C’est la consternation dans le monde du magazine. Peu d’entre vous sont au courant, mais les effets dévastateurs d’un décret provincial déposé en mars 2012 (suite à l’adoption, en 2011, de la Loi sur la qualité de l’environnement) risquent d’affecter de manière importante l’éditeur qui publie le magazine Fugues et bien d’autres éditeurs de magazines.
Pour compenser les frais assumés par les municipalités pour leurs services de récupération des matières résiduelles, le gouvernement québécois a instauré, il y a quelques années, un mécanisme afin de réclamer ces montants aux producteurs des matières qui se retrouvent dans le bac : verre, carton, plastique, papier, etc. Les changements apportés à la Loi sur la qualité de l’environnement et les tarifs décrétés, en mars 2012, font que les magazines québécois (des médias à part entière, d’importants véhicules culturels et souvent, comme c’est le cas de Fugues, des vecteurs économiques essentiels pour leur communauté) sont considérés au même titre que les nombreuses réclames et autres prospectus qui engorgent nos bacs de recyclage et se trouvent à devoir contribuer beaucoup plus que leur part réelle.
──────────
CONSIGNE DONNÉE: Restituez fidèlement la partie du texte sur le décret de mars 2012 qui va de « C’est la consternation » à « éditeurs de magazines. ».

EXTRAIT DE DONNÉES:
──────────
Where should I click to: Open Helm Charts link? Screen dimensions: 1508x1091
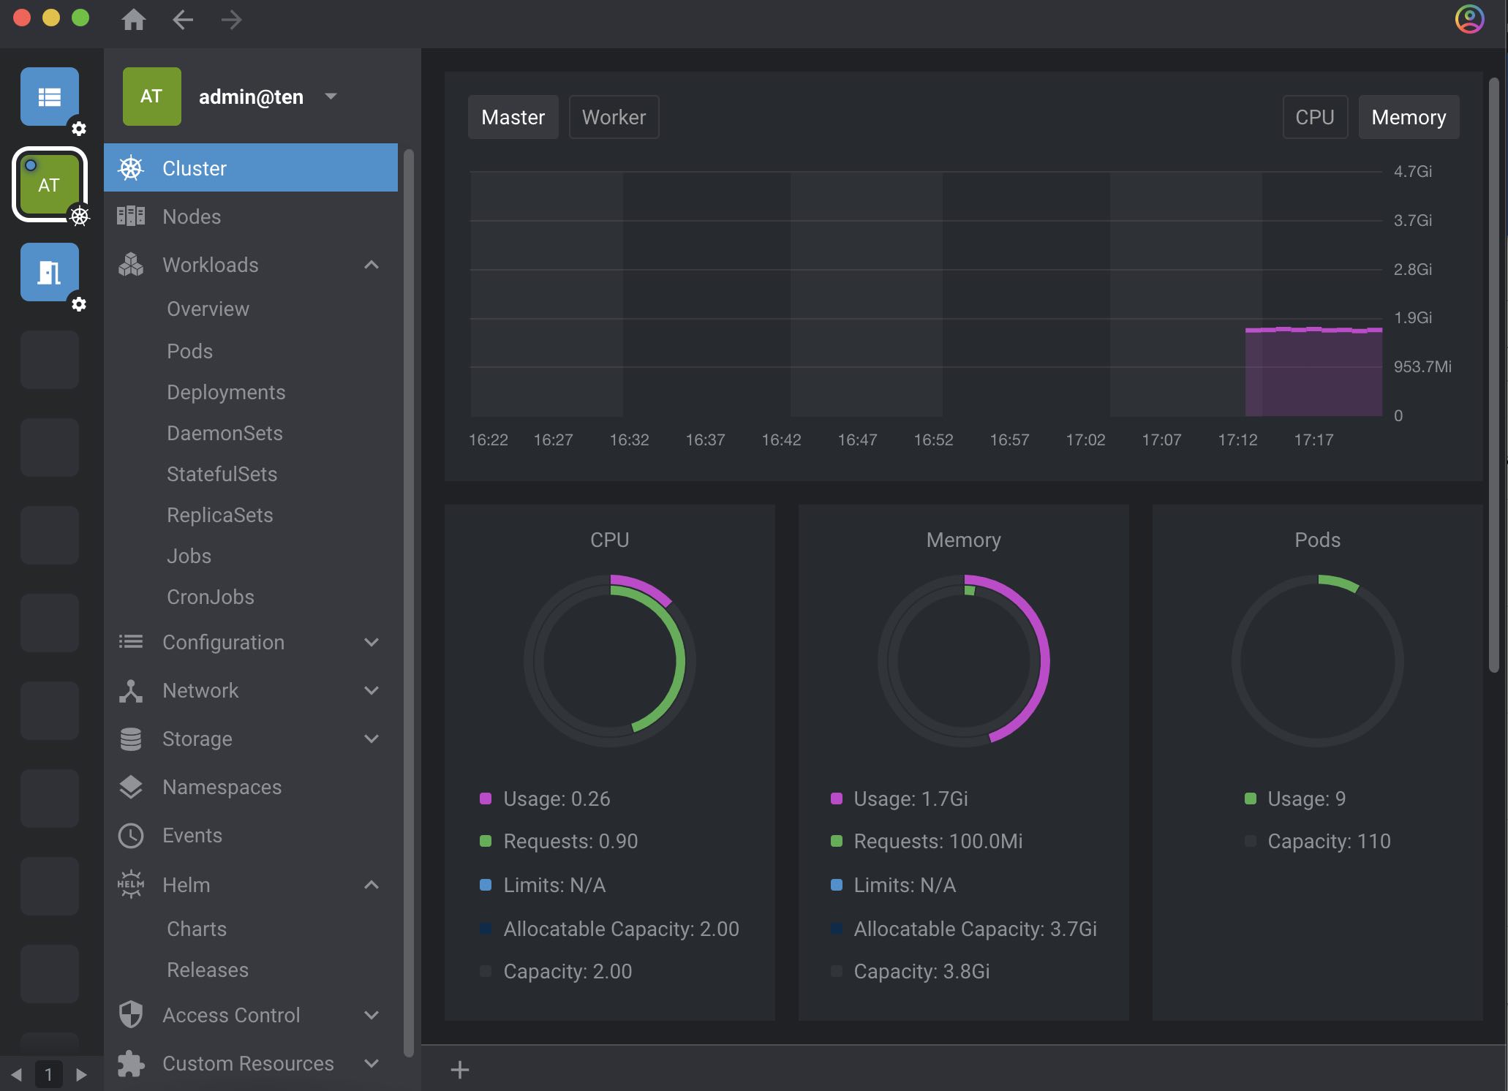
──────────
CORRIGÉ COMPLET:
C’est la consternation dans le monde du magazine. Peu d’entre vous sont au courant, mais les effets dévastateurs d’un décret provincial déposé en mars 2012 (suite à l’adoption, en 2011, de la Loi sur la qualité de l’environnement) risquent d’affecter de manière importante l’éditeur qui publie le magazine Fugues et bien d’autres éditeurs de magazines.